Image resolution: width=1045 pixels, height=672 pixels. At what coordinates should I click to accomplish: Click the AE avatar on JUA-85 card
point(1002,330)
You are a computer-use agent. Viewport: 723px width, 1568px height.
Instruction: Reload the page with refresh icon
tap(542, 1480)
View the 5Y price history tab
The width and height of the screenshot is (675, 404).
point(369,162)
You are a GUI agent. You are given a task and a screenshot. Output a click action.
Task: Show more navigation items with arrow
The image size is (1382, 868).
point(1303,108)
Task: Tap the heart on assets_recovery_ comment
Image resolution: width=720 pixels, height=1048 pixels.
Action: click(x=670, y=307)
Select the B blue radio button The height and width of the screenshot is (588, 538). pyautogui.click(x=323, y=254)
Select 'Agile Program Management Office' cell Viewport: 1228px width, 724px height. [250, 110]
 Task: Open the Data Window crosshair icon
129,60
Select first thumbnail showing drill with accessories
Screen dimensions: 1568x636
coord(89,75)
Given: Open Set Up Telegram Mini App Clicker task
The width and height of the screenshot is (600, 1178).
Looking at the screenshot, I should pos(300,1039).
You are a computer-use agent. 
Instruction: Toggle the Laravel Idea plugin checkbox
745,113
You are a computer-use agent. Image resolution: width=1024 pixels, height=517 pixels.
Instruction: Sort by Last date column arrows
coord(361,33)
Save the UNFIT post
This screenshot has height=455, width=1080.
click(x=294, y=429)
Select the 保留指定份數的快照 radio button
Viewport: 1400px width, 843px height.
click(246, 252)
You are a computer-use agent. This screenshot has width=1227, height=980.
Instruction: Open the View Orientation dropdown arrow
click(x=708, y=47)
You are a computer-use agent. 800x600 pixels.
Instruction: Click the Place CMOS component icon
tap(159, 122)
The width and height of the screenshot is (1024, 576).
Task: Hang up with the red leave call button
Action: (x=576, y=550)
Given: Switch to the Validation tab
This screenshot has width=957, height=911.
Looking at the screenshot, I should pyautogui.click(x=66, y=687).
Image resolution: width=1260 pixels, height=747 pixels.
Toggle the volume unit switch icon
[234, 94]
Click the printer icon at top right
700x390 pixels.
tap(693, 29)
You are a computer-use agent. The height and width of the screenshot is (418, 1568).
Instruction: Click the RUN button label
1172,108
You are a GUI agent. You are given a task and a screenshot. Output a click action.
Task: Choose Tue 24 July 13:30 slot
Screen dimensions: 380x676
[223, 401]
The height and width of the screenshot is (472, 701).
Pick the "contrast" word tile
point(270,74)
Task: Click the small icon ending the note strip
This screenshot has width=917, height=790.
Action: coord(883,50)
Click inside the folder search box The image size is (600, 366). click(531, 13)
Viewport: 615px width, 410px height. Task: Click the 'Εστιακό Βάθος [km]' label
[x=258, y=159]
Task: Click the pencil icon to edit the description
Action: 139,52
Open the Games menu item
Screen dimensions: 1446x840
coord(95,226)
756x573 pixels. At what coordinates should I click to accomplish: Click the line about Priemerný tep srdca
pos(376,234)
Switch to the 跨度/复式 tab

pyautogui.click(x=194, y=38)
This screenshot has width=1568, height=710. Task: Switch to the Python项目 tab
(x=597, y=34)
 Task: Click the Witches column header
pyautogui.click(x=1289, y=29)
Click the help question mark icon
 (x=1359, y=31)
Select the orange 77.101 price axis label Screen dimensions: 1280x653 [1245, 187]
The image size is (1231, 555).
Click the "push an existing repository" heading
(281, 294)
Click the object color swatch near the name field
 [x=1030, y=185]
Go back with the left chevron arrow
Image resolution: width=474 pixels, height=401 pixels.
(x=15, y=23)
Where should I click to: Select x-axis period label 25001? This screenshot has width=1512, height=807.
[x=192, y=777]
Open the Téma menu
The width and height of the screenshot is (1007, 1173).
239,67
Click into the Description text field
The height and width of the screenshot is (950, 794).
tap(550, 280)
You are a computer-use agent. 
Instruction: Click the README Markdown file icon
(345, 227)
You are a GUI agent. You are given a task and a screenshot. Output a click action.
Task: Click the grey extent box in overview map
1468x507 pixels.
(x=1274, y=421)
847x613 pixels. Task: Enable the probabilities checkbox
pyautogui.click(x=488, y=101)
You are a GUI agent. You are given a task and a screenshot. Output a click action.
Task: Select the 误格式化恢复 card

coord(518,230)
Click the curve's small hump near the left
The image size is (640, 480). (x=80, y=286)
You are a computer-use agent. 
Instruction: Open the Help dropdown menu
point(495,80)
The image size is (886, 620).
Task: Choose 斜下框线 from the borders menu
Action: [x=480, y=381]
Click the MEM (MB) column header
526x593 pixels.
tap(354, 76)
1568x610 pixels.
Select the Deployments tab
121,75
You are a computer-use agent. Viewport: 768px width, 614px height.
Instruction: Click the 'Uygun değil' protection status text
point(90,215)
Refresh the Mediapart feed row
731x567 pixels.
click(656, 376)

- - -

* PROBLEM TO SOLVE *
Find each line of the data above that holds the word "computer", then copy it.

* EXERCISE RESULT *
You are a computer-use agent. Viewport: 723px width, 1568px height.
You are a computer-use agent. 
You are a computer-use agent. Image resolution: width=1024 pixels, height=517 pixels.
You are a computer-use agent. This screenshot has width=1227, height=980.
You are a computer-use agent. 800x600 pixels.
You are a computer-use agent. The height and width of the screenshot is (418, 1568).
You are a computer-use agent. 
You are a computer-use agent. 
You are a computer-use agent. Viewport: 768px width, 614px height.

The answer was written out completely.